Magnets talk to bring quantum days closer
Australian researchers are working on one step of the process that could see quantum information teleporting around the world instantaneously.
A local team has developed a way for superconducting quantum chips to talk to each other over large distances through an optical fibre.
It is just one of the part of the quantum entanglement and teleportation puzzle – and is a key step toward building a global quantum internet using quantum repeaters.
The idea makes use of the tiny magnetic fields generated by quantum chips to alter the properties of an optical cavity, via a magnetostrictive material.
A material that is “magnetostrictive” physically expands in the presence of a magnetic field.
By using this, the team was able to show how the magnetic fields from the quantum chips can effectively speak via the optical cavity and connected optical fibre, through to a distant superconducting chip in a lab located elsewhere.

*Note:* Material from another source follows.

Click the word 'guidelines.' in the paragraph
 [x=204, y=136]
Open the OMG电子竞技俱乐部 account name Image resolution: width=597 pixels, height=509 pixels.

“Quantum cryptography, the secret transfer of information over optical fibres that is protected via the laws of quantum mechanics, is one application of quantum science and technology that already has commercial applications,” said Professor Jason Twamley from the ARC Centre of Excellence for Engineered Quantum Systems (EQUS) at Macquarie University.

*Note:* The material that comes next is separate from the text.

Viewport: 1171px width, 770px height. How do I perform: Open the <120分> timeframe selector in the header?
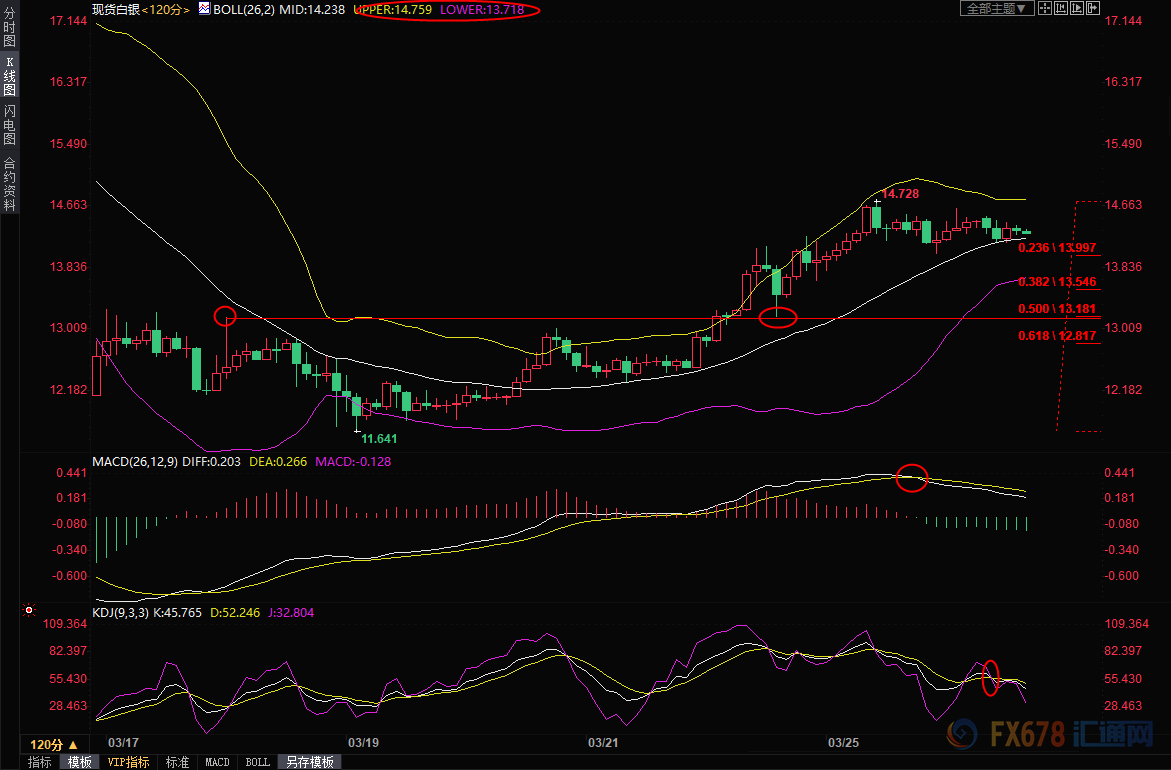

He worked on the project along with Macquarie colleague Dr Keyu Xia and Dr Michael Vanner from the the University of Queensland.
“Superconducting quantum chips are one of the most promising areas of development to become the hardware for tomorrow’s quantum computers,” Twamley said.

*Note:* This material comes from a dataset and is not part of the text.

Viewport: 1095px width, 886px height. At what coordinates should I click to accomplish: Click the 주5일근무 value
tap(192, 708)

“Our superconducting/optical interface will help plug these chips together over large distances.
“This and other applications, such as quantum computing, quantum teleportation and quantum sensing, would benefit greatly from the ability to connect up quantum devices over long distance, for example, if they could plug in to a quantum internet.
“Our hybrid-quantum system approach allows us to take advantage of both the power of quantum computing with superconducting circuits and existing low-loss high-speed optical telecommunications technology,” said Dr Vanner.
“It’s a very exciting direction, quantum technology certainly has a bright future,” said Dr Xia.
The paper “An opto-magneto-mechanical quantum interface between distant superconducting qubits” has been published in the journal Scientific Reports.